Market Outlook
Hang Seng Index closed down 1.3% at 18,951 last Friday amid concerns about Greece’s exit from the euro zone and
a slowdown in the PRC economy. China’s GDP growth may slow from 8.1% in 1Q12 to 7.5% in 2Q12 according to
forecast from State Information Center. Companies with exposure to Europe faced selling pressure. Hutchison (13),
HSBC (5) and Esprit (330) tumbled 2.4%, 3.1% and 4.1% respectively. Port operators like China Merchants (144)
and Cosco Pacific (1199) shrank 1.5%-2.3%. Utilities stocks such as CLP Holdings (2) and Power Assets (6)
climbed 1.0%-1.7% reflecting a reduction in investors’ risk appetite. HSCEI declined 1.3% led by automobile, heavy
machinery and telecom equipment manufacturers. Dongfeng Motor (489), Weichai Power (2338), ZTE Corporation
(763) and Zoomlion (1157) slid 3.9%-5.4%. The eight largest Chinese banks, four largest Chinese insurers and ten
largest Chinese property developers all decreased with an average loss of 1.9%, 2.1% and 2.4% respectively.

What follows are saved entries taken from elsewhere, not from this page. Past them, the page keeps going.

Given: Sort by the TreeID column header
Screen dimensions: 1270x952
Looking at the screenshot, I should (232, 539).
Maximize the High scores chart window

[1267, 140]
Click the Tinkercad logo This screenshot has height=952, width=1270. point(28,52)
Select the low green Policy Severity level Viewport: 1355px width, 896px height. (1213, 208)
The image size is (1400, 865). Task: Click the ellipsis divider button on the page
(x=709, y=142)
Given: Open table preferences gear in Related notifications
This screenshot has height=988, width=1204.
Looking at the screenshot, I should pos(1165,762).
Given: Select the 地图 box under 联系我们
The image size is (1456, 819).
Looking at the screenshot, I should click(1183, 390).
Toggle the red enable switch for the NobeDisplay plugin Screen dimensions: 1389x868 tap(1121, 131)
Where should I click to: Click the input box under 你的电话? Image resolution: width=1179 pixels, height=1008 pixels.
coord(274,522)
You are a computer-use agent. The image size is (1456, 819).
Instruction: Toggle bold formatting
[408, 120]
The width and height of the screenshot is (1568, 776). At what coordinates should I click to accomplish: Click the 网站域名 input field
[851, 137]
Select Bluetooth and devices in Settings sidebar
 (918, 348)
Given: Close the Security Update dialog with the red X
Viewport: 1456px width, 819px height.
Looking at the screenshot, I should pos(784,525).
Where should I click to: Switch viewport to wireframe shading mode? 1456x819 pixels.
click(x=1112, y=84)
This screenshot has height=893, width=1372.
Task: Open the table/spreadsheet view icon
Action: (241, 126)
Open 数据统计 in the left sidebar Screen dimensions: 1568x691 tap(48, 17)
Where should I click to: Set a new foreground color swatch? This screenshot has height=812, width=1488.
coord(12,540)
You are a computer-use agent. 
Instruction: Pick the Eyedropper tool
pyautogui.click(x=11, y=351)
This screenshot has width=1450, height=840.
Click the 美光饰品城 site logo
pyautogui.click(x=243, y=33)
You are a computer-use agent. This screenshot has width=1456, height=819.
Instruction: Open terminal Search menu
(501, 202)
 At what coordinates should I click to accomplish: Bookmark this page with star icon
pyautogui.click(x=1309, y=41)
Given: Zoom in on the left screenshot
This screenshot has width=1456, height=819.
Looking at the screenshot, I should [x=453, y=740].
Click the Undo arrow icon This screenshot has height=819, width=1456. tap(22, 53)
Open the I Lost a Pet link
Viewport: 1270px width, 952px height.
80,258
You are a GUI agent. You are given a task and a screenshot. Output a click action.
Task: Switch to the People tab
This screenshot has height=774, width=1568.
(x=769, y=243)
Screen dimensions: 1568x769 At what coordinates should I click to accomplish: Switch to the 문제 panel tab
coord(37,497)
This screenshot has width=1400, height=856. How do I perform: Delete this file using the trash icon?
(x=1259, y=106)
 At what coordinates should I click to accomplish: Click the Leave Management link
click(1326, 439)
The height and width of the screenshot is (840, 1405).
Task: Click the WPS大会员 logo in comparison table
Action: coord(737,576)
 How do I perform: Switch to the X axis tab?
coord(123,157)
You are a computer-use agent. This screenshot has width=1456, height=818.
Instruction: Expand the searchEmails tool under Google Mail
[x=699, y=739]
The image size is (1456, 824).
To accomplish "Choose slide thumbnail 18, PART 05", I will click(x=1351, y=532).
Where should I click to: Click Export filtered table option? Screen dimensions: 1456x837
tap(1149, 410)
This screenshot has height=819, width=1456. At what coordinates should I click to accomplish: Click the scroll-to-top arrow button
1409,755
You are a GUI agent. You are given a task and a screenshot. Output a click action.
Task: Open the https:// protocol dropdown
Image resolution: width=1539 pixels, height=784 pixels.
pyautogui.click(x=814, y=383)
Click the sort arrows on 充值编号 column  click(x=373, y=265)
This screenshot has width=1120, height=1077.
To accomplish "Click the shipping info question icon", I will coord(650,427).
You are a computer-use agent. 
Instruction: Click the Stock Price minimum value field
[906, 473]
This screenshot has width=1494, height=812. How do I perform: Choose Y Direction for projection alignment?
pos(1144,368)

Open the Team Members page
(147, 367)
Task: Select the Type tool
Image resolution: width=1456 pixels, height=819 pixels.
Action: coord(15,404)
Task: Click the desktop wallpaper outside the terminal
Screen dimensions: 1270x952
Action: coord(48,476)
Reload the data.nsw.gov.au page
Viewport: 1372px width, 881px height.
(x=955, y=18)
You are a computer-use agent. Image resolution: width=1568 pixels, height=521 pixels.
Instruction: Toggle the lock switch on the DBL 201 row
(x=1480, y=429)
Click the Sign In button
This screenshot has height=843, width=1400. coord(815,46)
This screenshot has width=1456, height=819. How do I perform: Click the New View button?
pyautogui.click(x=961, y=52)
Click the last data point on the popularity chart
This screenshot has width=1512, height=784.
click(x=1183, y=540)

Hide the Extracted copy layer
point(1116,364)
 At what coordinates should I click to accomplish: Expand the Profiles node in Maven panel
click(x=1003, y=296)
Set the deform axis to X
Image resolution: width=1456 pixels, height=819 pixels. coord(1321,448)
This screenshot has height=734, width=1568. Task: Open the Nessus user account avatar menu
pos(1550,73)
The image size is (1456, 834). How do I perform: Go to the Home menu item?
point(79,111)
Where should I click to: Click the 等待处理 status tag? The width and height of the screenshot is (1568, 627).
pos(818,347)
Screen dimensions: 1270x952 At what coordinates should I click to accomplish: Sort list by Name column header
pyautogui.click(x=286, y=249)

Railway, cement and shipping stocks saw a strong rebound in the afternoon session. Anhui Conch (941), CNBM
(3323), China Cosco (1919) and China Railway Construction (1186) advanced 2.7%-3.7%.
Hang Seng Index has been technically oversold with 9-day RSI at 19, giving an excellent buying opportunity for long
term investors. We recommend an overweight position on large cap China stocks.